(Stored data)
%%

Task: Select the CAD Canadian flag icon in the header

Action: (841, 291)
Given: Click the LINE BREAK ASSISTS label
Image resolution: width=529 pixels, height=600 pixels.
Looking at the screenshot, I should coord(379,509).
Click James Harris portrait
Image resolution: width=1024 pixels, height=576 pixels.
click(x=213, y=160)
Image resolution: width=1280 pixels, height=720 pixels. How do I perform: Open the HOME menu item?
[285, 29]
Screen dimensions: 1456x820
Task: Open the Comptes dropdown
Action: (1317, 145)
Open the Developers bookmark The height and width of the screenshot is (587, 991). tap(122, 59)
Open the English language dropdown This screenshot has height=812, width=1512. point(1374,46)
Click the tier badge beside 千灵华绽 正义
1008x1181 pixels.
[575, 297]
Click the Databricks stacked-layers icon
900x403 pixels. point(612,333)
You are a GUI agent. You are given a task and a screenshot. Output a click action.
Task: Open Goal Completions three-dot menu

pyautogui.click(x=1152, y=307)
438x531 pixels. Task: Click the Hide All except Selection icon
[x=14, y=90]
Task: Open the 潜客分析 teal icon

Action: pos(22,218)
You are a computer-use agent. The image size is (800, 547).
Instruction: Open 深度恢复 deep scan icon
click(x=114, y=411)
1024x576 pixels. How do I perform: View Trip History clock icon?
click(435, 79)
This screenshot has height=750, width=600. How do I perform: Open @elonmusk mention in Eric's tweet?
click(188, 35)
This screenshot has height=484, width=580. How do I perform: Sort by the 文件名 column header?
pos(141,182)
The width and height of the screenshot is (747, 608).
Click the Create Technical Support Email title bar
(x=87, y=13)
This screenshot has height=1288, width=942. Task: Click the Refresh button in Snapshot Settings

%%

● **Work required**
Counting only lines that contain "agent", what is the total for the entries above? Give the number alone.

● **Task answer**
2